Vou ceder à tentação de contar, a propósito, um incidente por que passei vai para uns 20 anos. Quando comecei esta vida de campesino, sabia disto pouco mais que nada. Um dado fim-de-semana, quando andava cá e lá entre o Tremontelo e Lisboa, deitei fogo ao terreno, sem querer e por pura azelhice. Estava calor e as ervas estavam palha. Rapidamente, as labaredas lamberam o terreno, inculto, de uma ponta a outra e extinguiram-se quando esgotaram o material combustível. Felizmente, não passaram, por sorte ou necessidade, para além do que hoje é o Eixo Norte-Sul, alastrando para a mata. A única árvore a que se apegaram foi a um jovem sobreiro meio raquítico que ali estava meio abandonado, cabisbaixo e amedrontado. Solitário, teimava em não crescer. O pobre ficou de tal maneira que cheirava a cortiça queimada a grande distância. O sobro parecia alcatrão. Ficou depenado, sem uma folha, e com as pontas dos galhos todas devoradas pela ganância das chamas. Rezei vários requiems por aquela alma penada e evitei, durante uns tempos, pôr-lhe os olhos em cima. Se tive por ele alguma comiseração, tive-a mais por mim, pela minha estupidez e pela facilidade com que, por vezes, lhe cedo.

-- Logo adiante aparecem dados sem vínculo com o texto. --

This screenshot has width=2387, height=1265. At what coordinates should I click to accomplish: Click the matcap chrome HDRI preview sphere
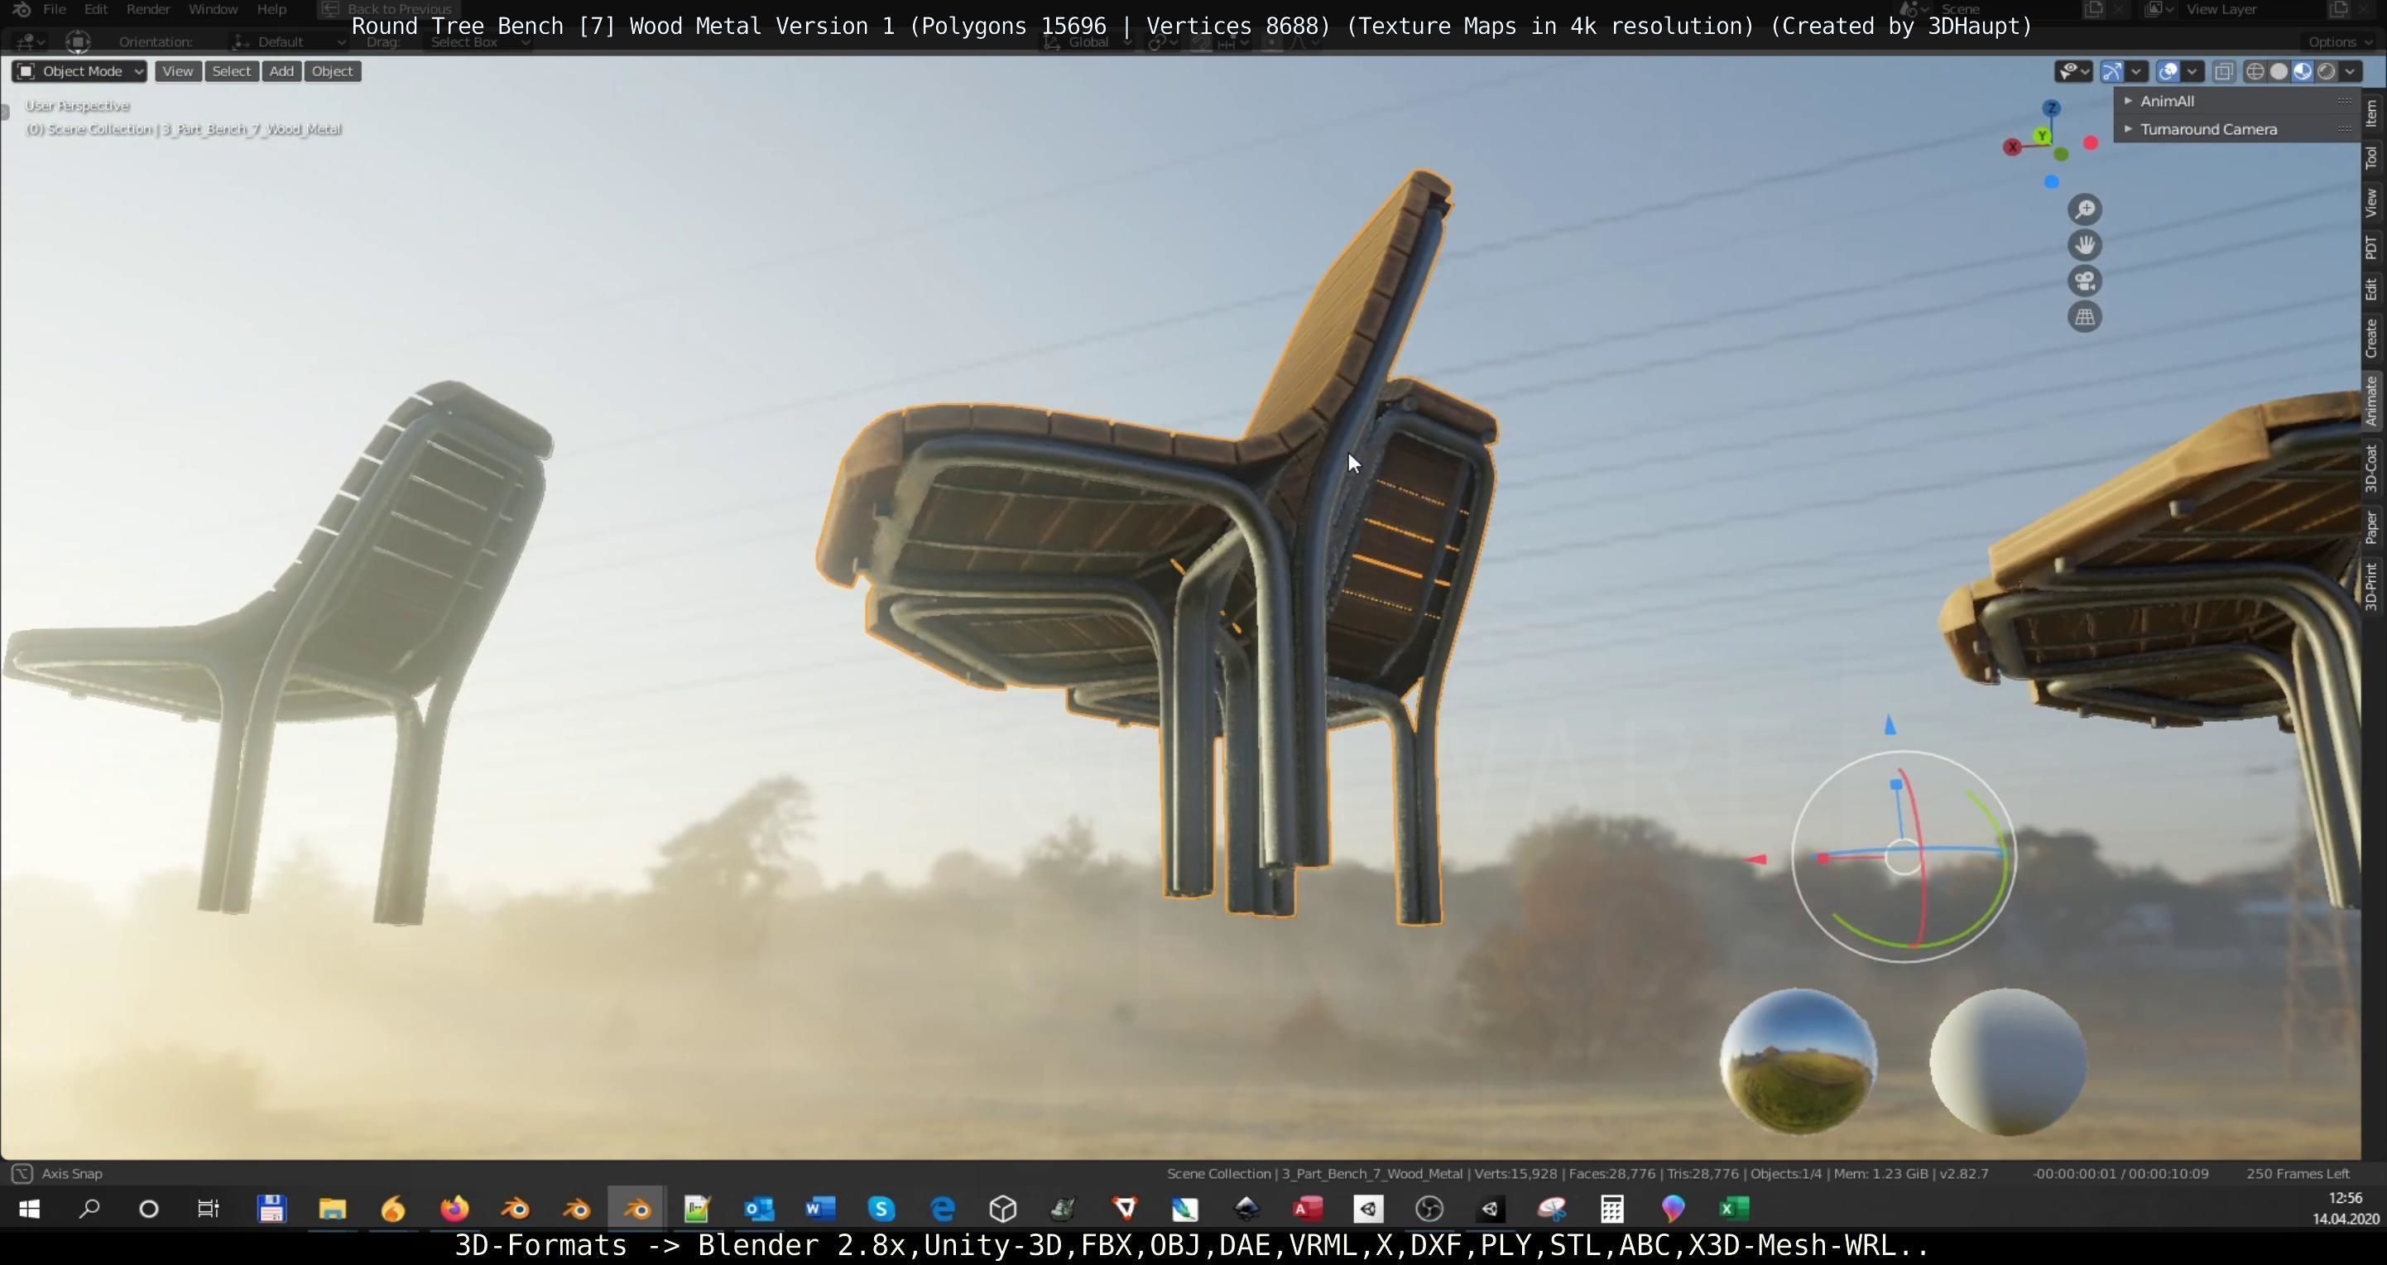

Passaram-se tempos e o incidente caíu no olvídio.  O desgraçado ali ficou mas deixei de reparar nele. Certo dia calhou olhar para o sobreiro com olhos de ver. Tinha-me posto a descansar à sua sombra, pois era um oásis de fresquidão no meio da canícula. Mas não era suposto haver sombra, ocorreu-me num daqueles pensamentes fulminantes e cortantes que se intrometem nos nossos devaneios. Olhei mesmo com olhos de ver. Estava um rapazão na força do vigor: tronco bem erecto e bem espessado de músculo, uma copa larga em umbela cheia de folhas verde-brilhante. Pasmei. Não só escapara à morte pela fogueira como se tornara um dos mais belos exemplares do meu sobrado.